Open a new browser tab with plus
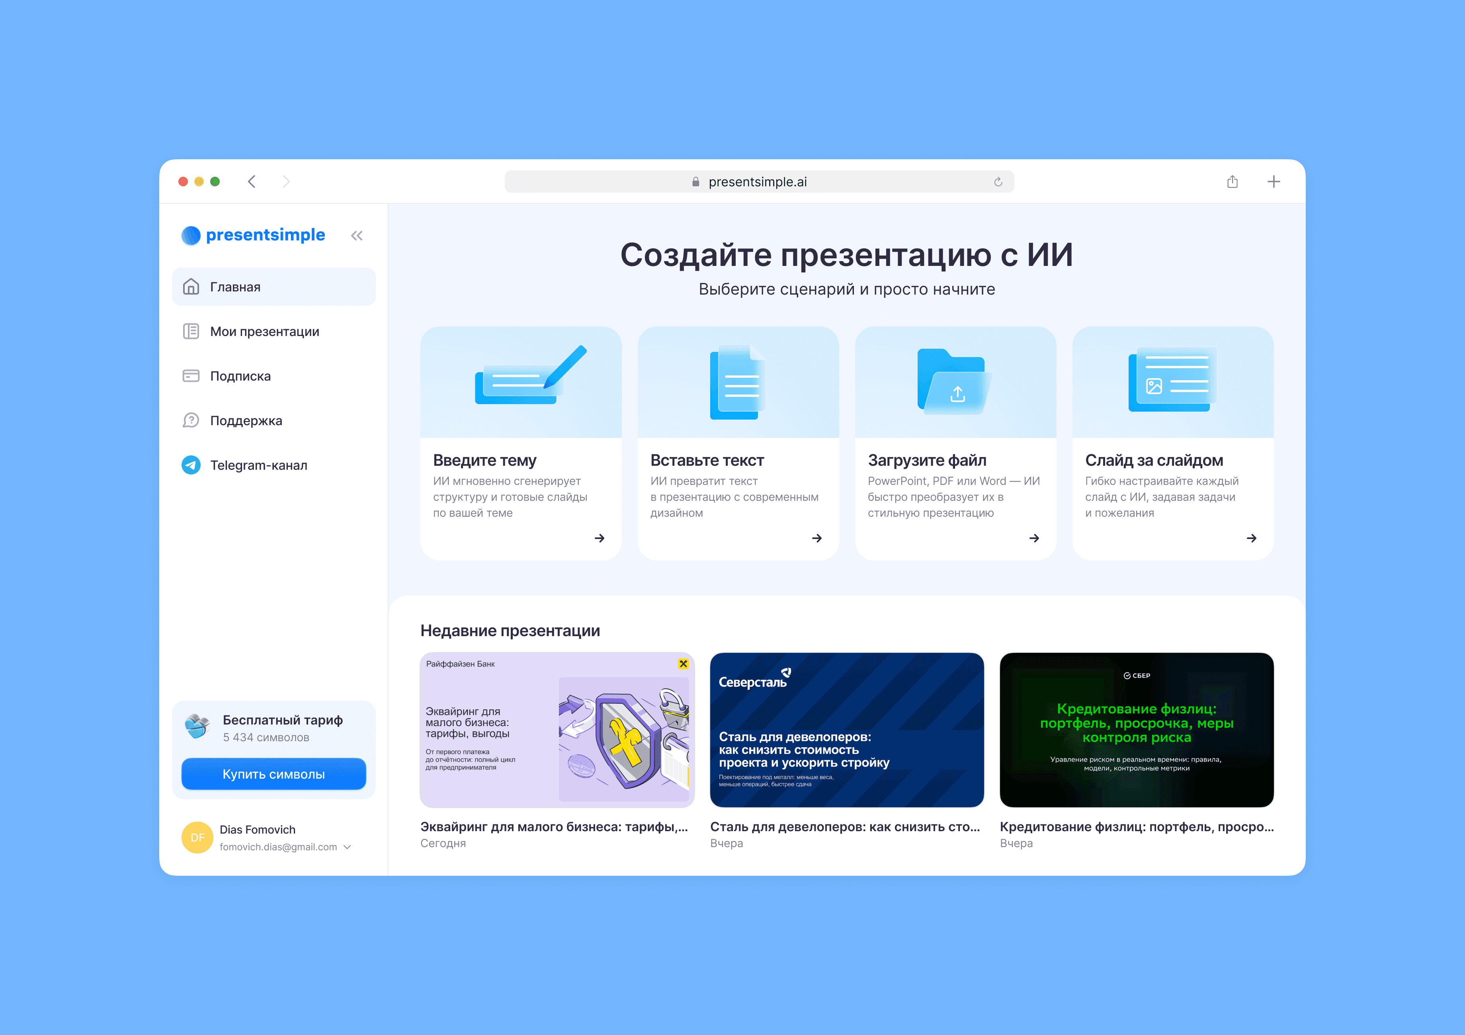[x=1273, y=182]
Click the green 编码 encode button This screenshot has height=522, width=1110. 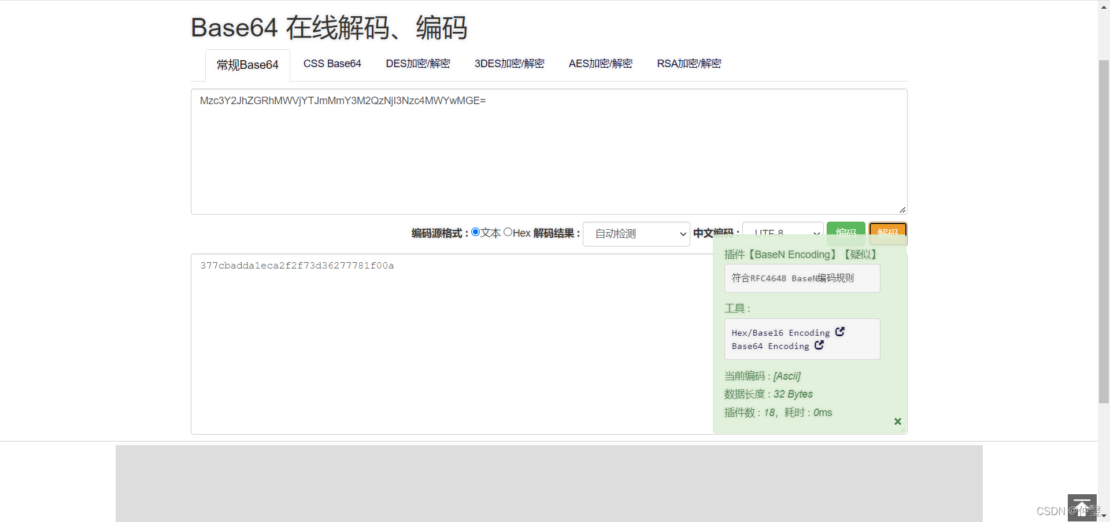846,233
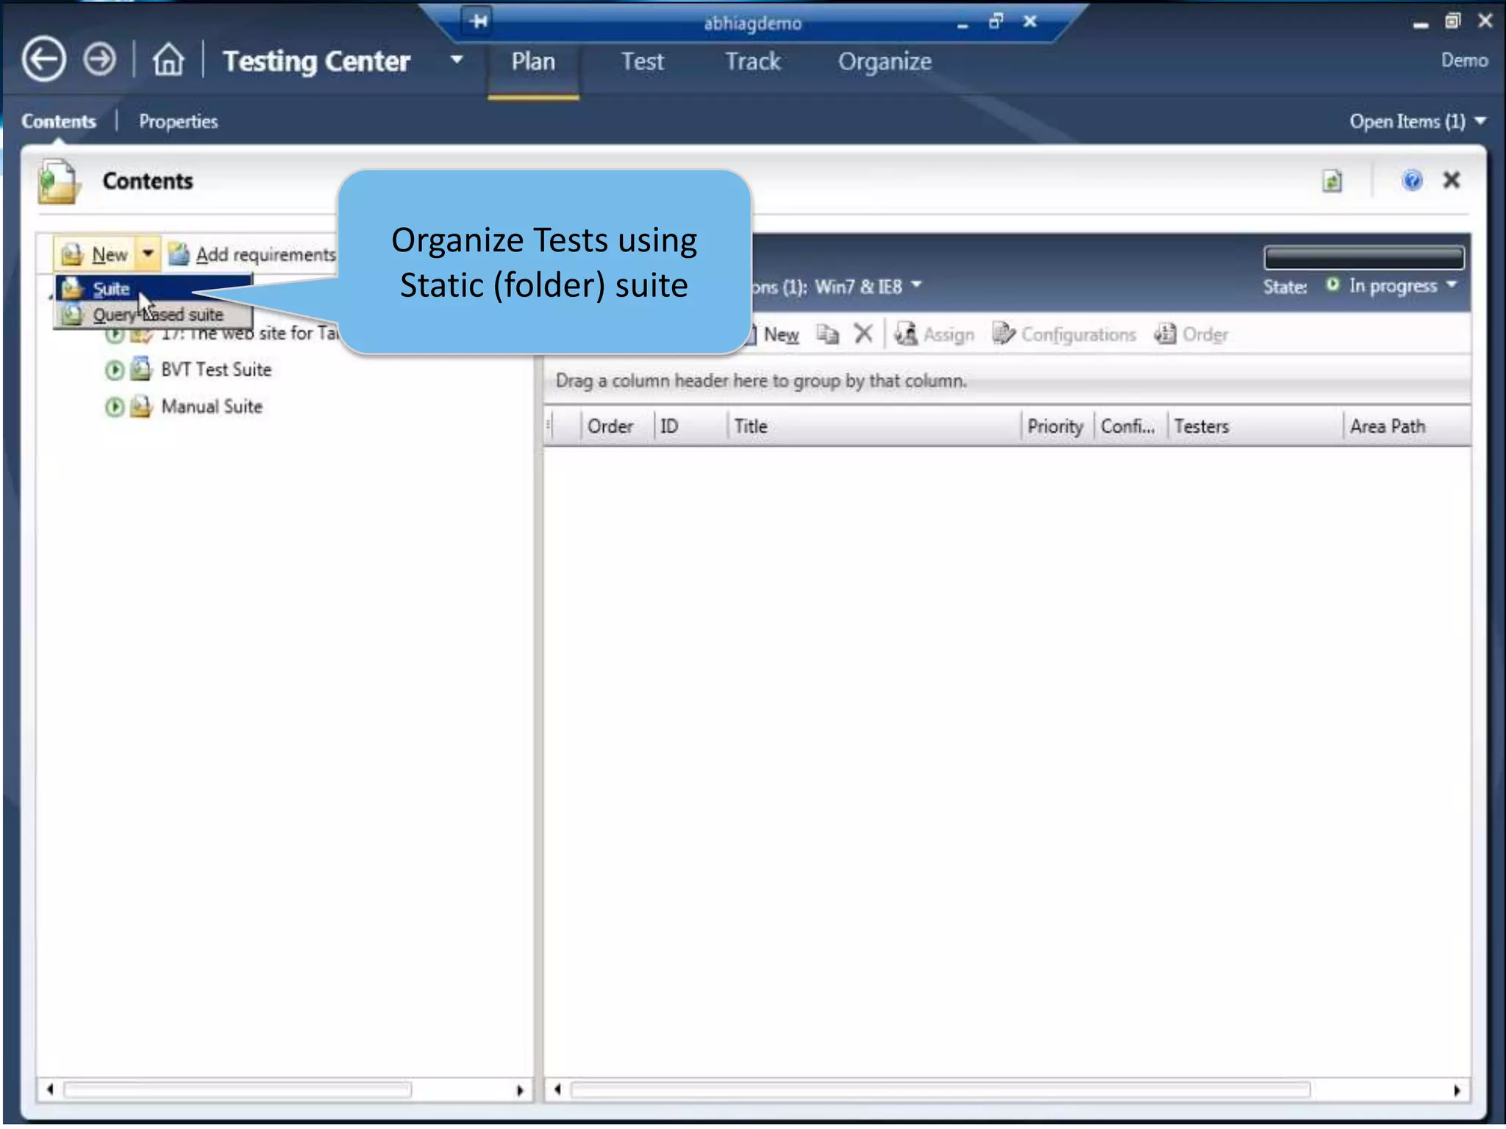This screenshot has height=1129, width=1506.
Task: Click the Assign button
Action: tap(935, 334)
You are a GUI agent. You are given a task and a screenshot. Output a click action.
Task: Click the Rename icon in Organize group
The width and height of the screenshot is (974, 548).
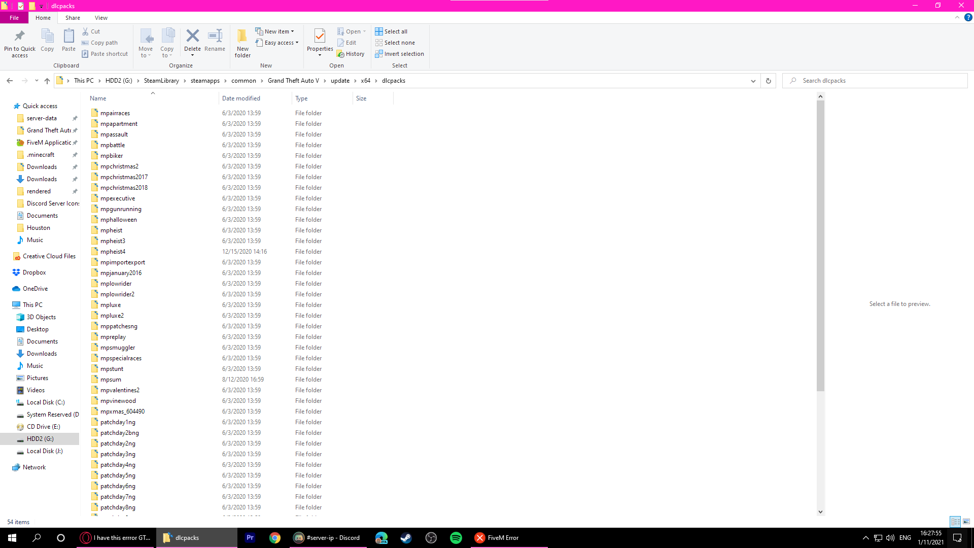point(215,37)
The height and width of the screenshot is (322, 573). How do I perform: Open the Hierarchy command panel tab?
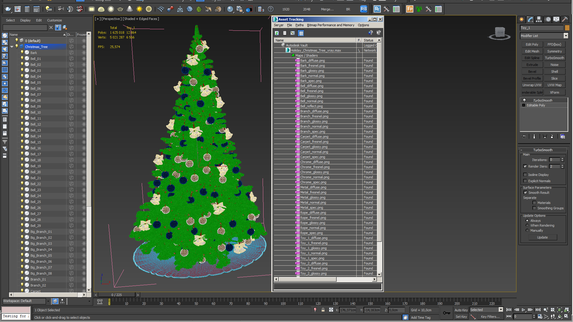point(539,19)
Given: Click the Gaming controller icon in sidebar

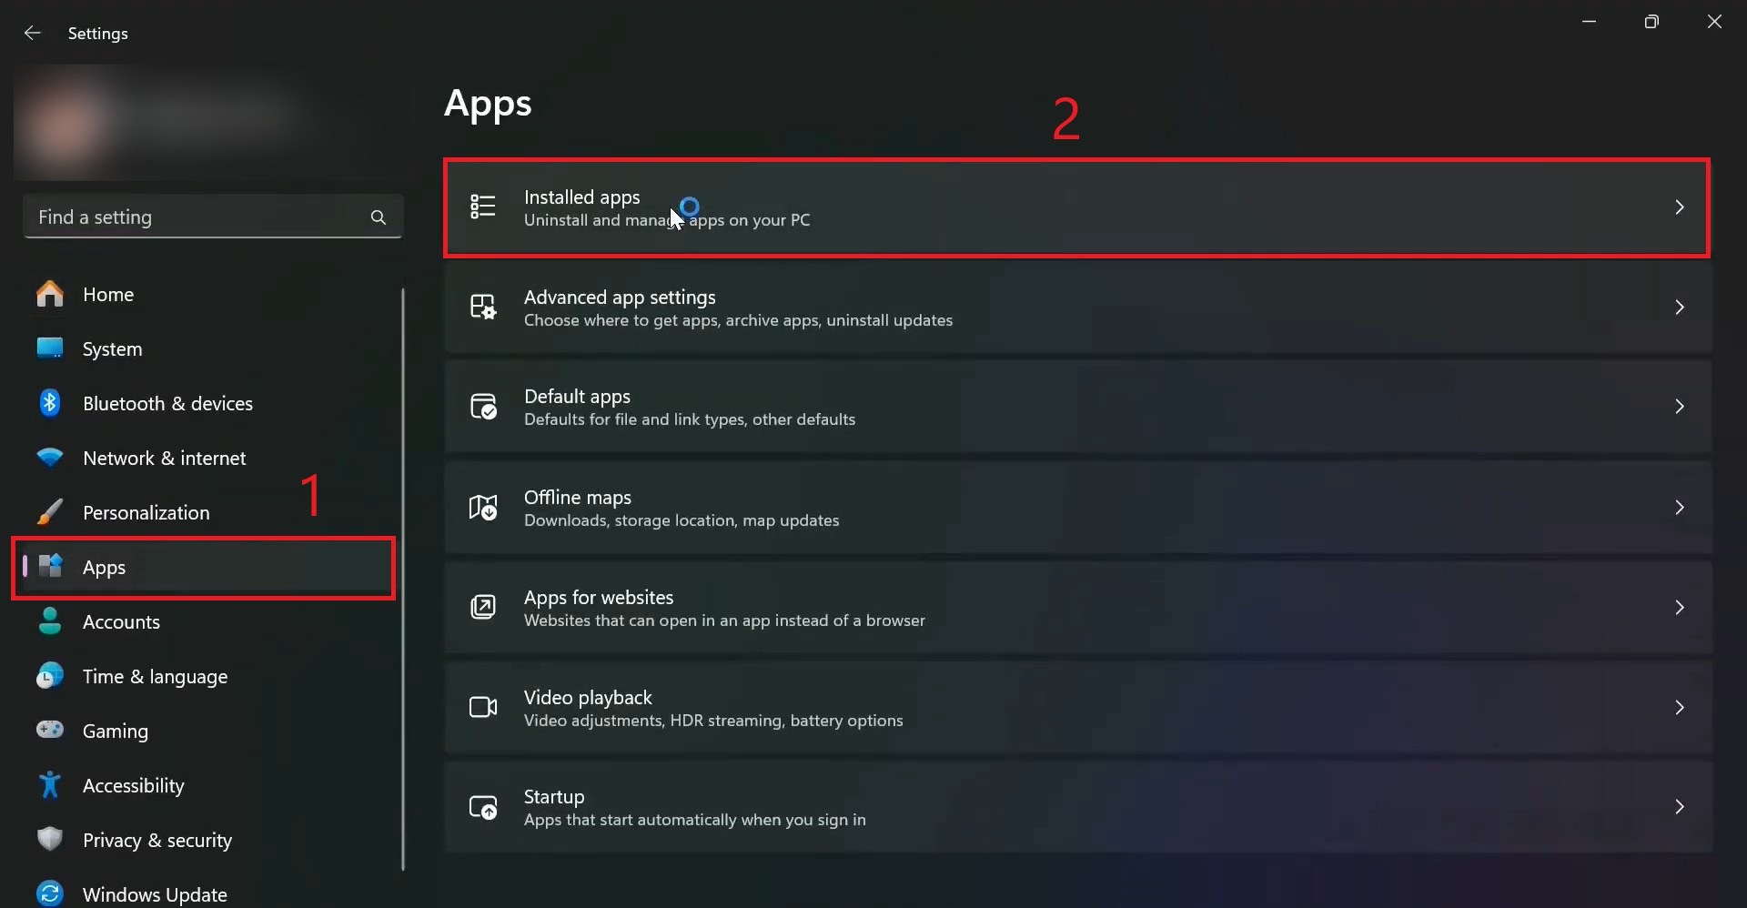Looking at the screenshot, I should (50, 731).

---

> **The task**
Your answer must be the lines from the one containing "Given: Click the" through the final line of the entries, duplicated exactly, with both ends kept and all pictures left out.

> **Exercise output**
Given: Click the Gaming controller icon in sidebar

Looking at the screenshot, I should (50, 731).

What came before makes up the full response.